Many people put this method in the recommended method, but is it really a high-efficiency method? This method is more troublesome, many people should not verify, directly copied to their own blog. In fact, with your head, this method is more unreliable than the second way of thinking. You can think of an algorithm yourself--find a coordinate closest to a coordinate in a group of coordinates. Oh, it's hard to sit on the punctuation. Well, they don't have a size relationship, which means there's no natural order. Those awesome search algorithms are sort-based (hash-based nature is also sort-based).

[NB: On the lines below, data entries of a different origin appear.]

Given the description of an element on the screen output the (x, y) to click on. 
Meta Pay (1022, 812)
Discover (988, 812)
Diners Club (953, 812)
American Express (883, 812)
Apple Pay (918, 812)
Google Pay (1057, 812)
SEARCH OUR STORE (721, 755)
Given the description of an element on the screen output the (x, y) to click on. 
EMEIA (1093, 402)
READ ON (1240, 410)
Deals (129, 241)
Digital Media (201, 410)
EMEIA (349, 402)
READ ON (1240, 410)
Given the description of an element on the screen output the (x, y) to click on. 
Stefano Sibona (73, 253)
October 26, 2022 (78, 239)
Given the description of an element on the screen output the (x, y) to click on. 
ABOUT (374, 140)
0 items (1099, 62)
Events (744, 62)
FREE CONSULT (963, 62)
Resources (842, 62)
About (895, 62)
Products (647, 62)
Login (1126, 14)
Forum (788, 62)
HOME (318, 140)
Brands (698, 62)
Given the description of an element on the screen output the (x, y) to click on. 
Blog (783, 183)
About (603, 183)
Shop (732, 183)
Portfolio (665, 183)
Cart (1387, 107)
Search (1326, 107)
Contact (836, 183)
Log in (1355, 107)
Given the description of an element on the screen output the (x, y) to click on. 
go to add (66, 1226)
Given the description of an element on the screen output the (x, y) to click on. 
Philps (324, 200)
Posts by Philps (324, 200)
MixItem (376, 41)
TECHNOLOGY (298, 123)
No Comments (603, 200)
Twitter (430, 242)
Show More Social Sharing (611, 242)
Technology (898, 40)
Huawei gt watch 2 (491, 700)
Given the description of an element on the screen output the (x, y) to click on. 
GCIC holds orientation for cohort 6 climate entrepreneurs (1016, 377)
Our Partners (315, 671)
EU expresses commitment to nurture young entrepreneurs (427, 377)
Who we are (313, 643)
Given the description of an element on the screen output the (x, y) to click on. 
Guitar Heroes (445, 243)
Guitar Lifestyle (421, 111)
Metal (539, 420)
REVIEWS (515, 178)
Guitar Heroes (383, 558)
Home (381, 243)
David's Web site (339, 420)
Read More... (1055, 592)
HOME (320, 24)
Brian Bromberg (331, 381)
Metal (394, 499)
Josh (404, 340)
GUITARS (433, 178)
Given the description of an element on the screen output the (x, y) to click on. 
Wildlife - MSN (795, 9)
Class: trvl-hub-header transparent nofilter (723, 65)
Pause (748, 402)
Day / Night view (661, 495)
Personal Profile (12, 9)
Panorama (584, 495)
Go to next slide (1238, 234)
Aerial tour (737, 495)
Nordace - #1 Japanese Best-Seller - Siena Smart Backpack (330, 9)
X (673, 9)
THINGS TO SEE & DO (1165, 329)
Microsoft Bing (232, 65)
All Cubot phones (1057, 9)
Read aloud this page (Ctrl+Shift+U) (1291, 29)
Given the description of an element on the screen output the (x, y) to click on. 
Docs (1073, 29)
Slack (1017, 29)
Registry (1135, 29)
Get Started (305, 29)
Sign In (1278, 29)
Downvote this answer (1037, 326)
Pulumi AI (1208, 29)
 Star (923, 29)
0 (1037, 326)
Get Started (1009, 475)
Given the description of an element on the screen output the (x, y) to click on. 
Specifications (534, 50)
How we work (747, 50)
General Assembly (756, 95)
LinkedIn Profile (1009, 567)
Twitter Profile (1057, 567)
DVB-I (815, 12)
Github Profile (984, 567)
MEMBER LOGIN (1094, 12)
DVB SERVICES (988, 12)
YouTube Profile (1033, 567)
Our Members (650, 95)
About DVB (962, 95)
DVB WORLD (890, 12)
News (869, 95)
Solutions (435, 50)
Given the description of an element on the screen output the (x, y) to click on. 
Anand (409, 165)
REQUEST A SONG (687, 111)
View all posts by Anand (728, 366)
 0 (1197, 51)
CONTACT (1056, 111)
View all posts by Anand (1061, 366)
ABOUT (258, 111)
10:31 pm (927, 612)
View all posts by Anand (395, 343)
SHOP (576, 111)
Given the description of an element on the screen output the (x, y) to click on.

So what? Method One: Establish two indexes on two components. Then we construct a smaller rectangular region with the query point as the center point, and the query is the relation of the range of two components. If the result is not found, expand the rectangular area, if the query results too much, narrow the rectangular area, here you can use dichotomy. The distance is then calculated precisely within the rectangular area. Method Two: Spatial points are clustered according to distance, then store the category center, then use method one to find the nearest category center, and then using method one within this. Method Three: Find out all the points of the external rectangle, and then divide the area into 4 blocks of the method to build a 4-fork tree index. The construction process is to divide a region into four equal parts, and then divide one of them into 4 halves until the number of points in each region is less than the given value. This determines the scope of each layer when querying. The last layer of violence calculates the distance. I can't think of a more cow B Method!
The most recent space distance calculation is not easy!
MongoDB random Query A record of the correct method!